- Dataset records:
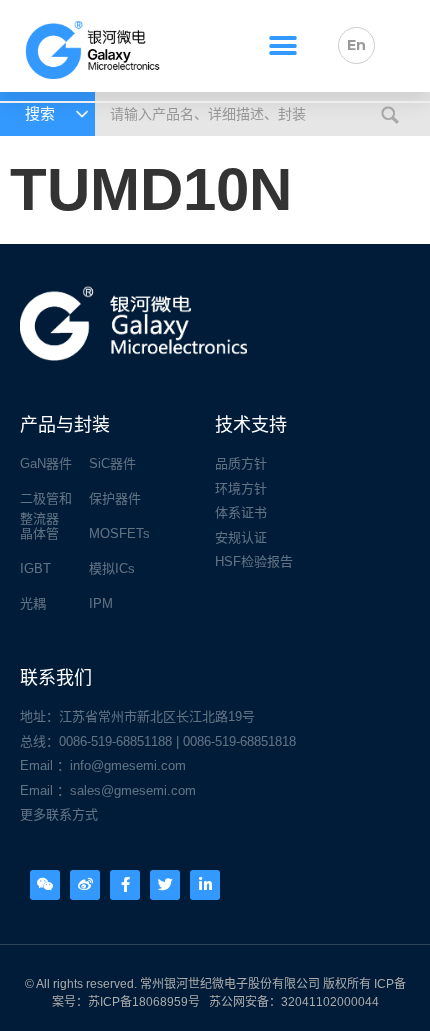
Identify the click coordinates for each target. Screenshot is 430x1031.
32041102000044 (330, 1002)
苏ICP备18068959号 (144, 1002)
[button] (283, 45)
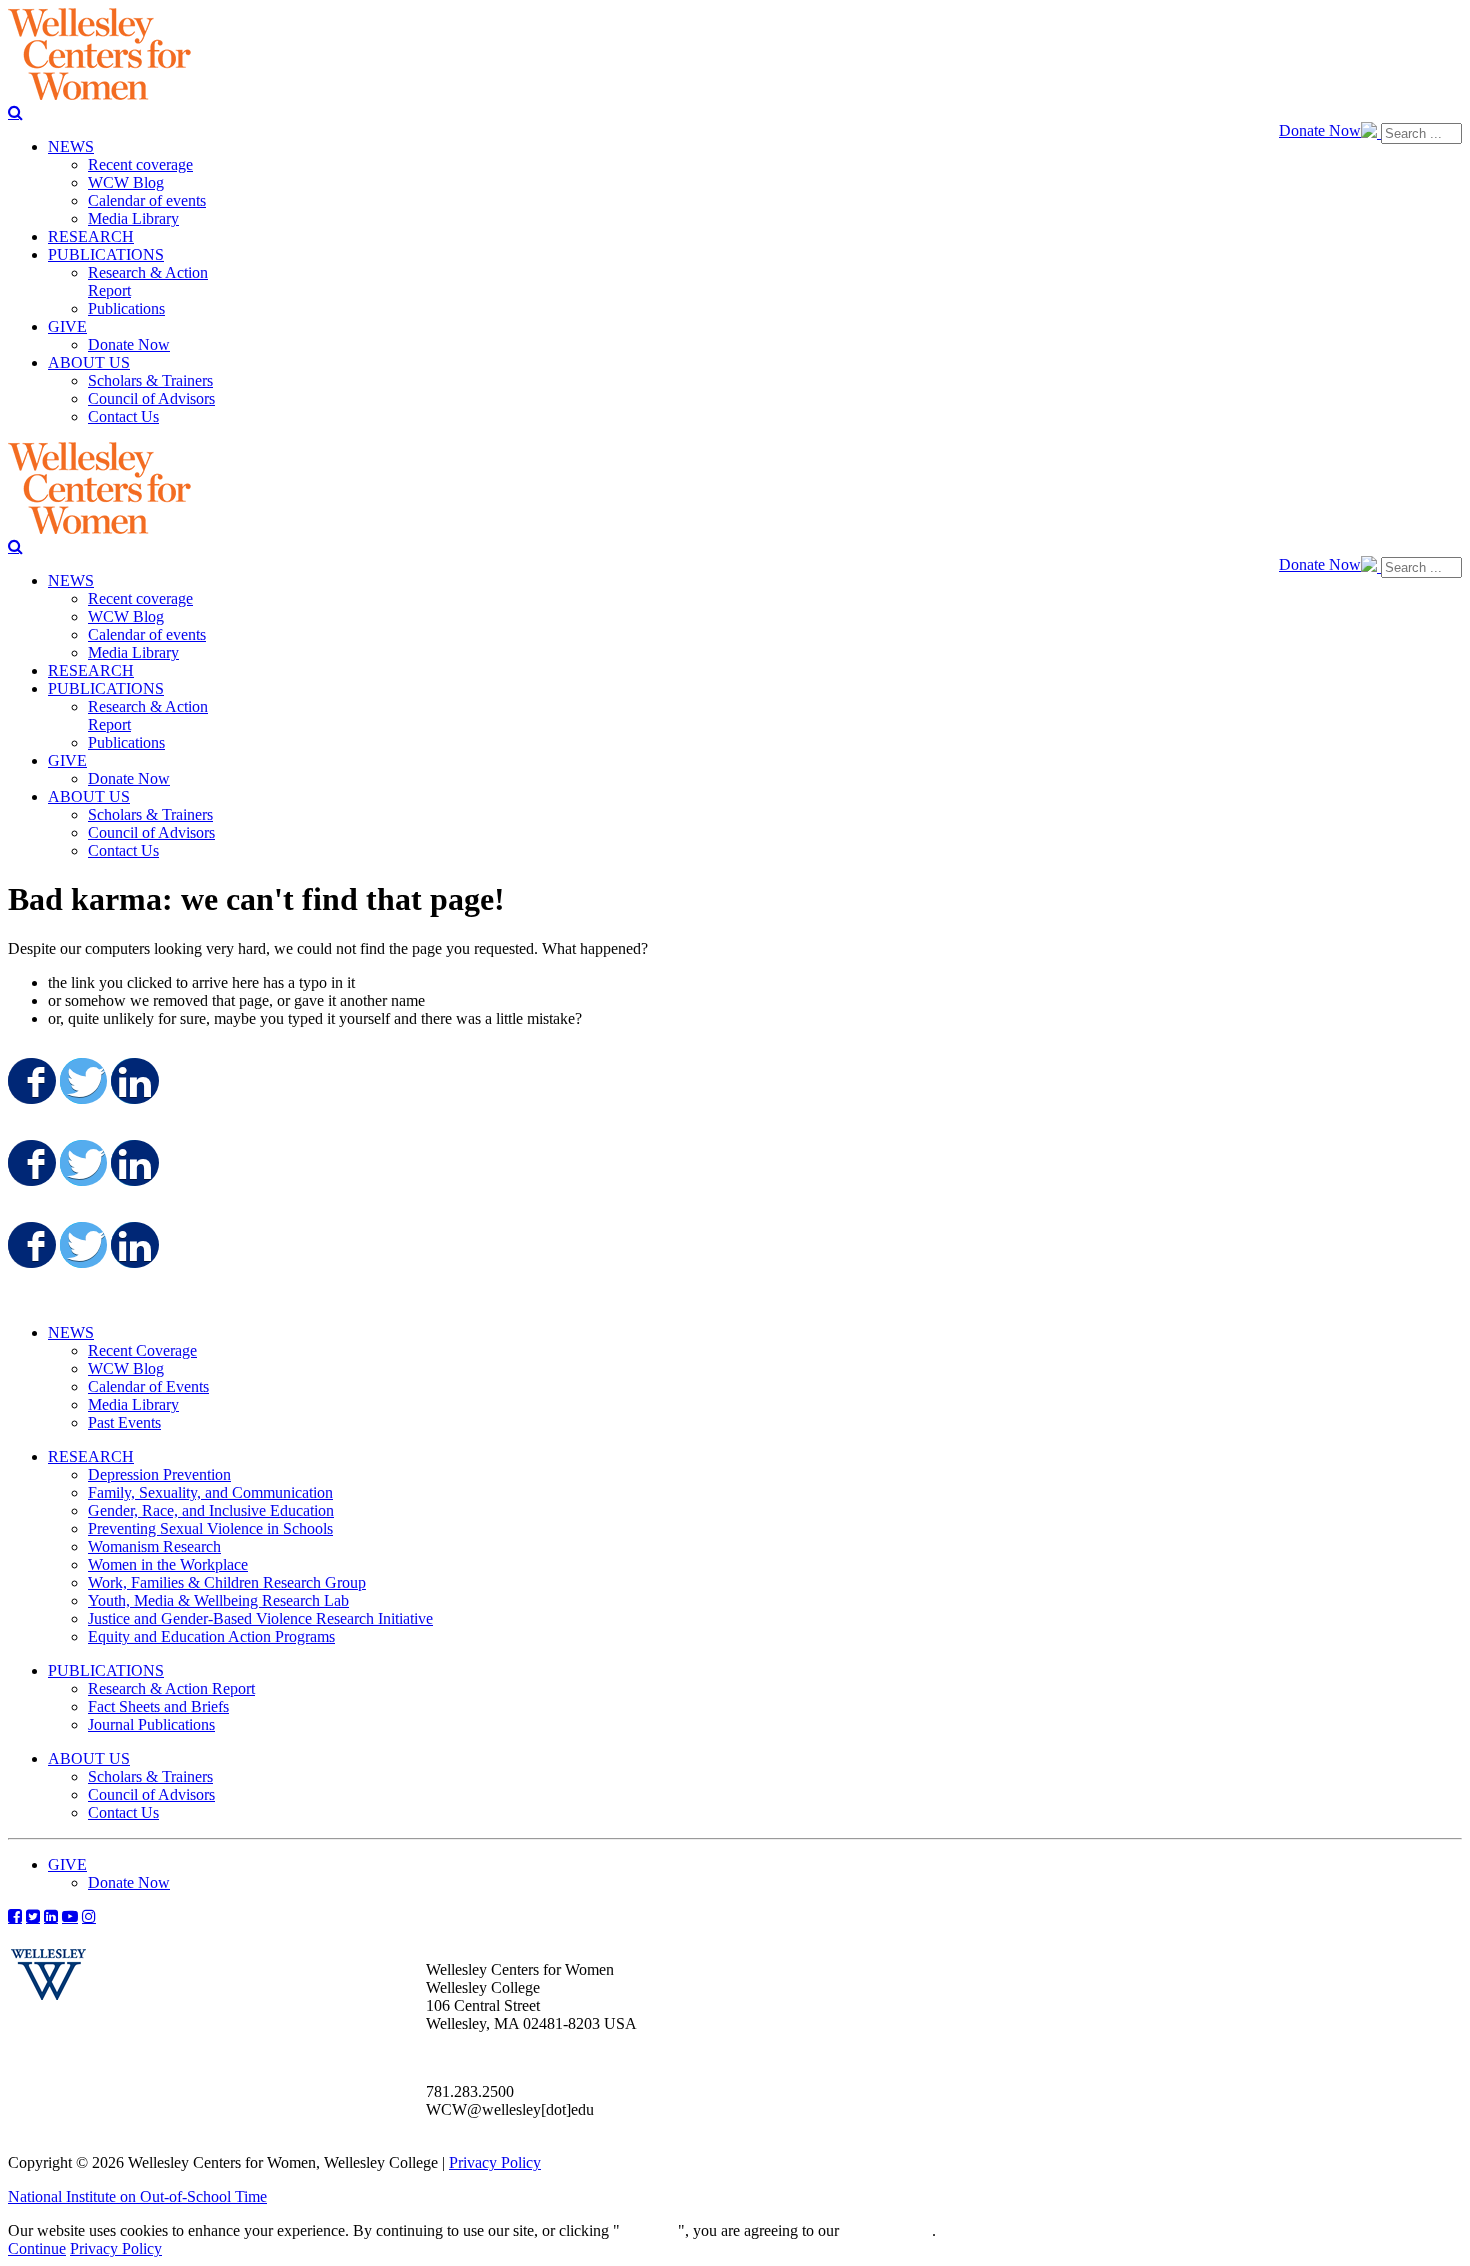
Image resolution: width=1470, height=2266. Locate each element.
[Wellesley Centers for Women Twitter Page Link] (33, 1916)
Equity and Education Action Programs (211, 1636)
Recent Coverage (142, 1350)
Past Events (124, 1422)
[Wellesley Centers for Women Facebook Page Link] (15, 1916)
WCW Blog (126, 1368)
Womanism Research (154, 1546)
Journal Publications (151, 1724)
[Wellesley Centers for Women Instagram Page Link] (89, 1916)
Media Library (133, 1404)
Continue (649, 2230)
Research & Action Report (171, 1688)
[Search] (15, 112)
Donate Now (1320, 130)
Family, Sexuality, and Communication (210, 1492)
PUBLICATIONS (106, 1670)
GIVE (67, 1864)
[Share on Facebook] (30, 1081)
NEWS (71, 1332)
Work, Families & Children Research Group (227, 1582)
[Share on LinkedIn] (133, 1081)
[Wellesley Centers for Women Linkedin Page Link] (51, 1916)
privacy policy (887, 2230)
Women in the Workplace (168, 1564)
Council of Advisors (151, 1794)
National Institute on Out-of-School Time (137, 2196)
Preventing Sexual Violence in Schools (210, 1528)
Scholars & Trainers (150, 1776)
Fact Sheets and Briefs (158, 1706)
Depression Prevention (159, 1474)
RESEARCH (91, 1456)
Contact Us (123, 1812)
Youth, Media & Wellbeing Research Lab (218, 1600)
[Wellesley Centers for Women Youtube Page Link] (70, 1916)
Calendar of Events (148, 1386)
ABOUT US (89, 1758)
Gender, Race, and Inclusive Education (211, 1510)
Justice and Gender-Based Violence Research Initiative (260, 1618)
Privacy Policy (495, 2162)
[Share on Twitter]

- Work to be completed:
Copy the lines exactly as they appear from the opening of the entries above through the line with "Recent Coverage (142, 1350)", excluding all pictures.

- Written answer:
Identify the click coordinates for each target. Screenshot is 430x1031.
32041102000044 (330, 1002)
苏ICP备18068959号 (144, 1002)
[button] (283, 45)
Image resolution: width=1470, height=2266. Locate each element.
[Wellesley Centers for Women Twitter Page Link] (33, 1916)
Equity and Education Action Programs (211, 1636)
Recent Coverage (142, 1350)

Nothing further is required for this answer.